Position title: TA: History 101 with Professor Whiting
Advisor: Gloria Whiting
Office Hours: Wednesdays 4:00-5:00 (Virtual) or by appointment
My research centers on the histories of race, colonialism, slavery, and labor in the English-speaking Atlantic world, with an emphasis on the seventeenth and eighteenth centuries. More broadly, I am interested in the question of how early Americans constructed “public goods” and the transforming effects this work had on social relationships. Reciprocally, I am also interested in how everyday people understood the historical changes occurring around them and how those experiences informed ideas of the “public good” and social belonging.

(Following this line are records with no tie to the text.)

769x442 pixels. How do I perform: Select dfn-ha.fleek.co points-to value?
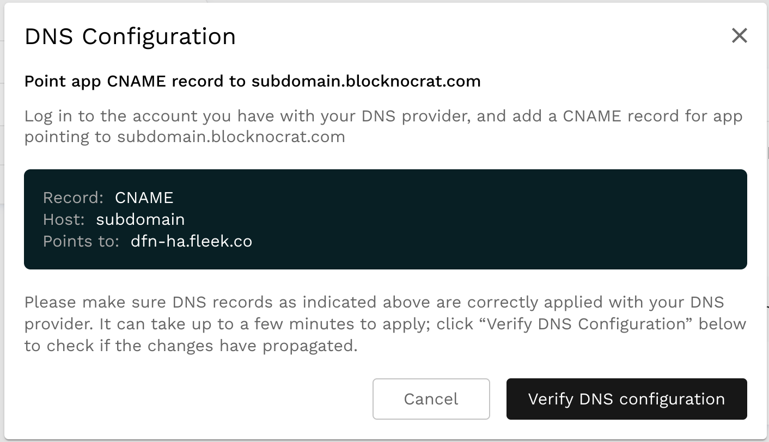click(191, 241)
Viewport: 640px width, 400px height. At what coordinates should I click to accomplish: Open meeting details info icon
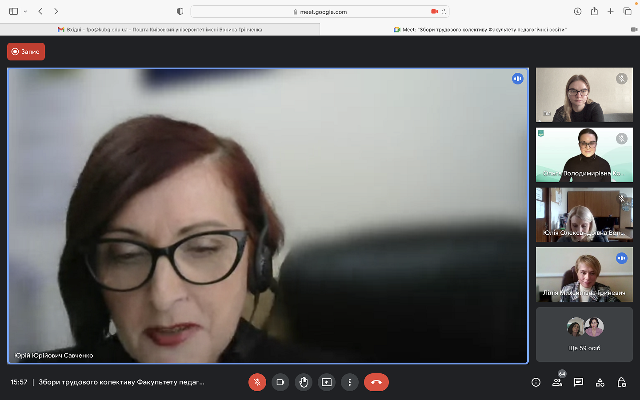click(x=536, y=382)
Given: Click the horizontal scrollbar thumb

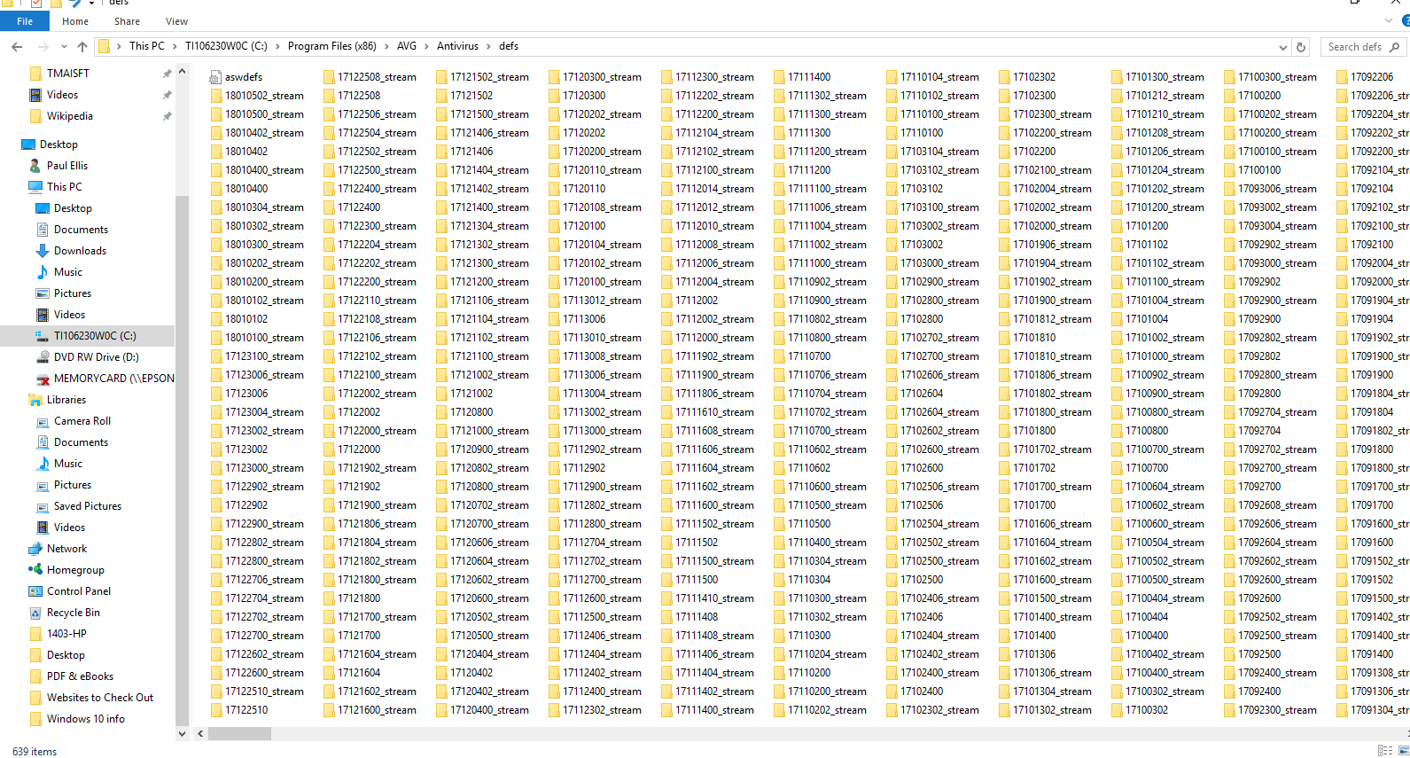Looking at the screenshot, I should point(239,734).

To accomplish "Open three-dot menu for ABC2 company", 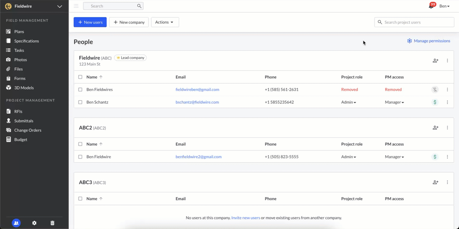I will point(447,128).
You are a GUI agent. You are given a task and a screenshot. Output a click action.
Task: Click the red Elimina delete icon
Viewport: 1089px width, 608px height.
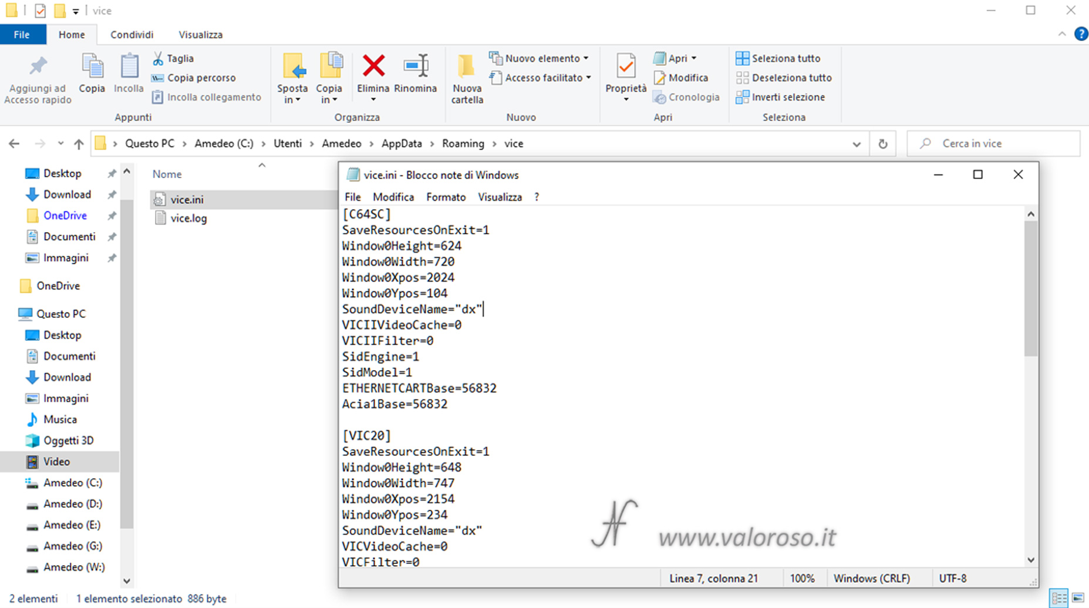[373, 66]
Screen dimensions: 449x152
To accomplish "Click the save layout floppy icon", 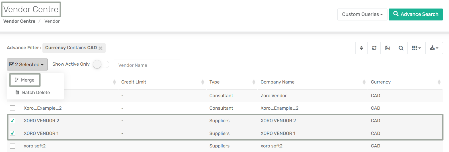I will pyautogui.click(x=388, y=48).
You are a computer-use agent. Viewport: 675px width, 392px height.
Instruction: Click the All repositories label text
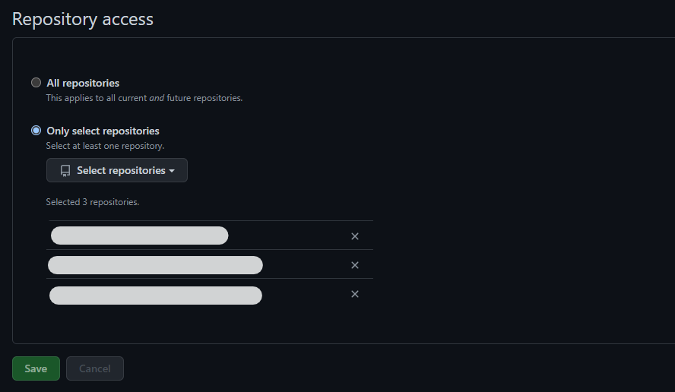coord(83,83)
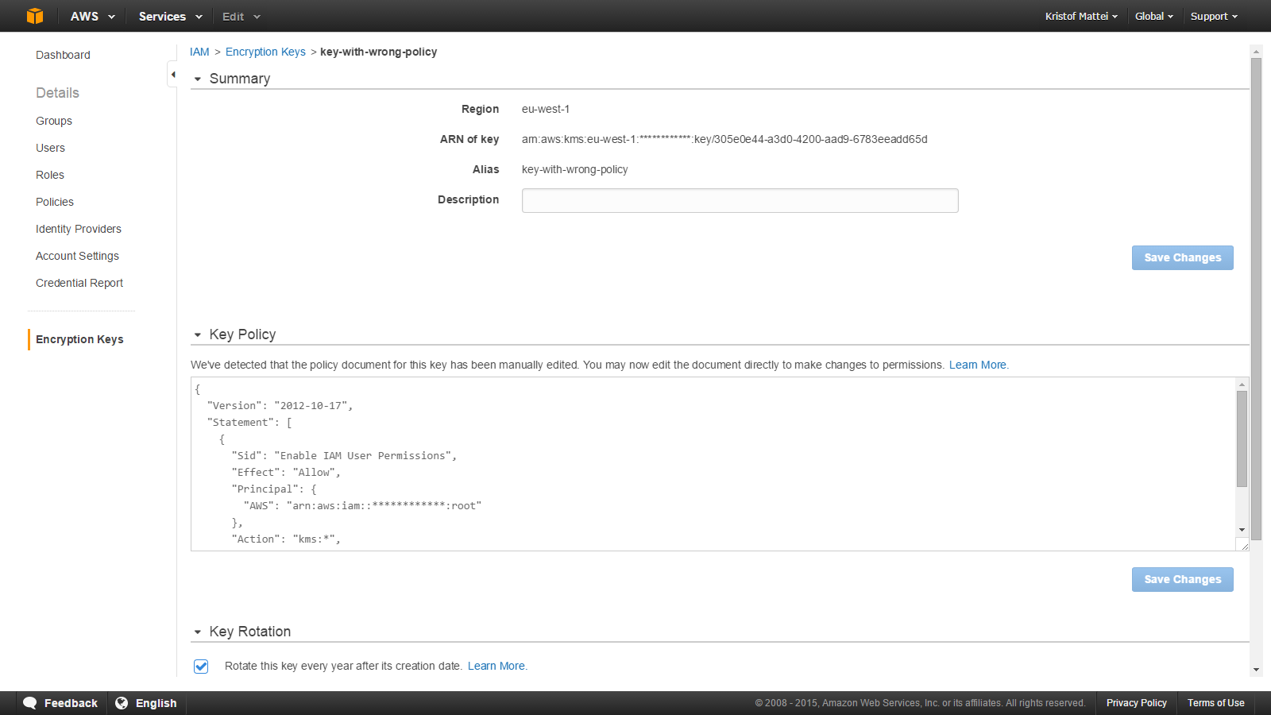Click page scrollbar down arrow
The image size is (1271, 715).
tap(1256, 670)
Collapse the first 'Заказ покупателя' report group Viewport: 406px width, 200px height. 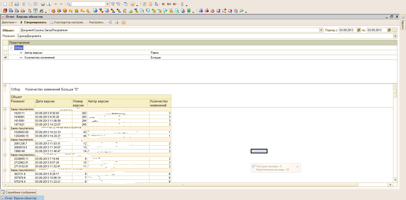click(x=5, y=109)
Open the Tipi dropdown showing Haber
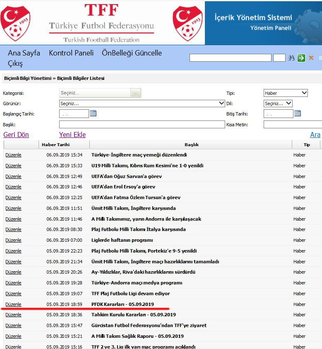 [x=286, y=93]
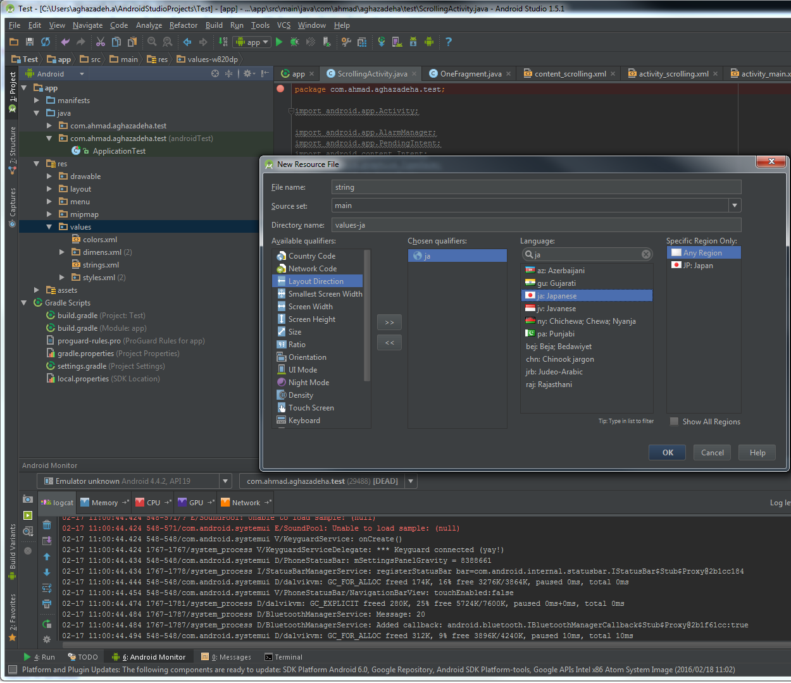
Task: Expand the drawable folder in project tree
Action: [x=49, y=176]
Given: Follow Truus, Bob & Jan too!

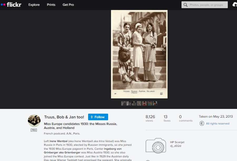Looking at the screenshot, I should click(98, 117).
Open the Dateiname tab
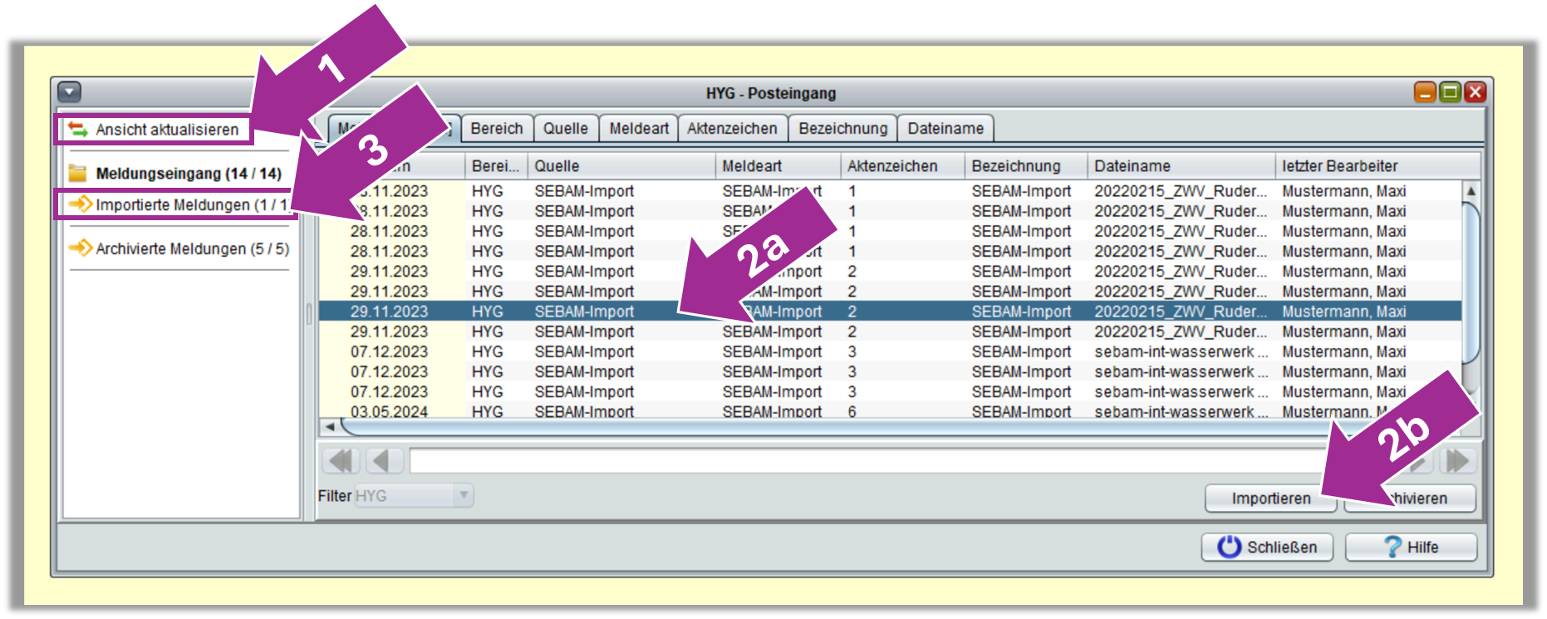Screen dimensions: 1547x619 tap(945, 129)
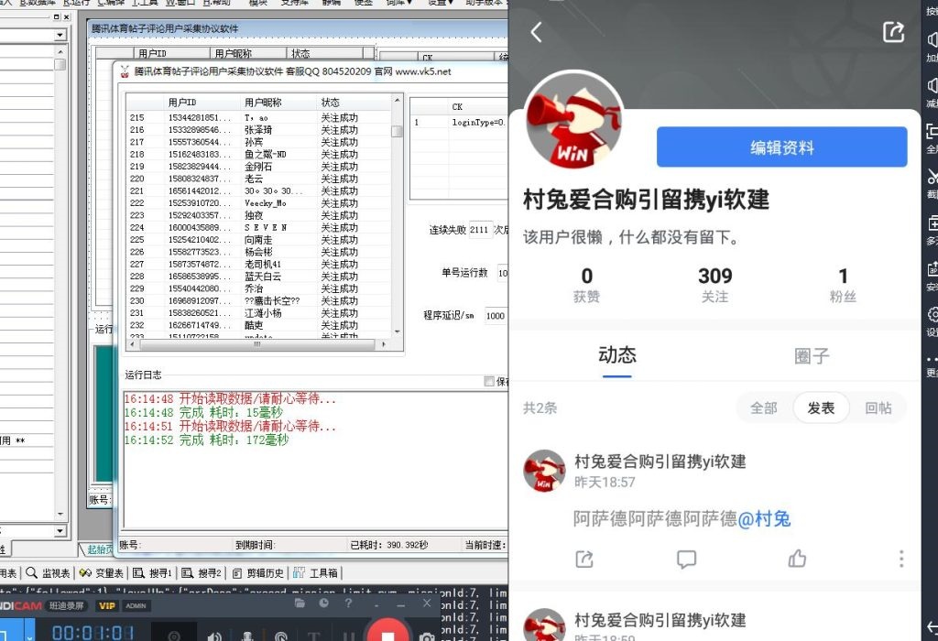Mute the Bandicam speaker sound icon
The width and height of the screenshot is (938, 641).
pos(213,635)
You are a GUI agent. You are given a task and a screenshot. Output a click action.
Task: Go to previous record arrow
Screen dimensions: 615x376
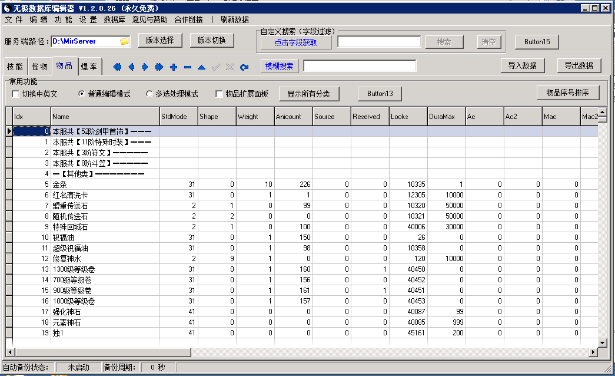pos(131,67)
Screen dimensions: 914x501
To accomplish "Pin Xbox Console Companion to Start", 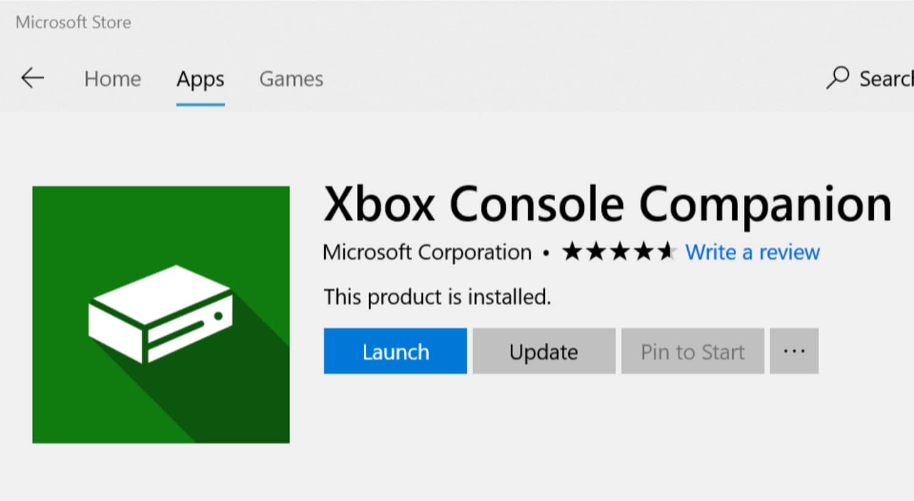I will 692,351.
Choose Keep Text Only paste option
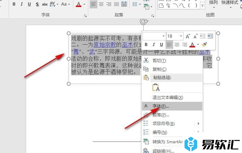Viewport: 242px width, 153px height. pos(156,87)
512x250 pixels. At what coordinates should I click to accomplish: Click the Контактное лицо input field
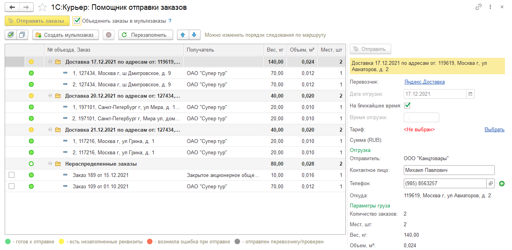[449, 170]
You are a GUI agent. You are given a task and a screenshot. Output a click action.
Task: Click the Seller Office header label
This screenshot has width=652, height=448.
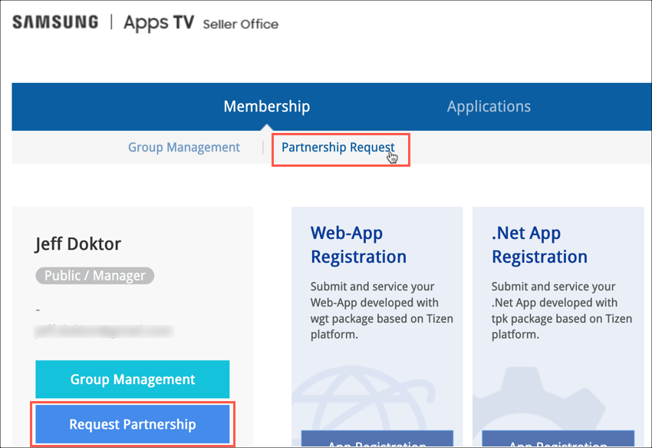240,24
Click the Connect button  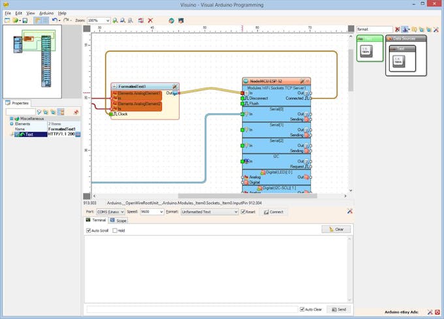(272, 212)
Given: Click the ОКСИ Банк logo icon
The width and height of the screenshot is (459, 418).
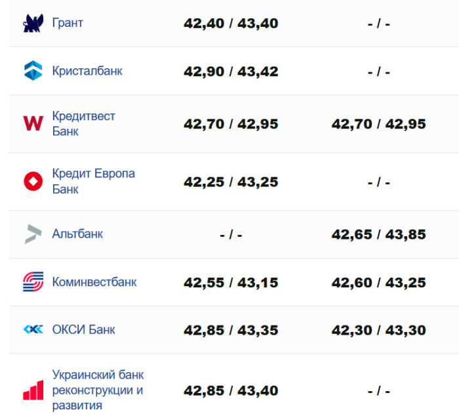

My current focus is on colonial-era public labor what this under-examined form of work can reveal about the role of marginalized peoples in building and maintaining early America. My Masters thesis explored this topic through an analysis of the historical development of public road infrastructure in colonial Boston. My findings, especially the distinct roles of minor local officials and free men of African descent reveal an important relationship between ideas of race and social obligation among early Bostonians.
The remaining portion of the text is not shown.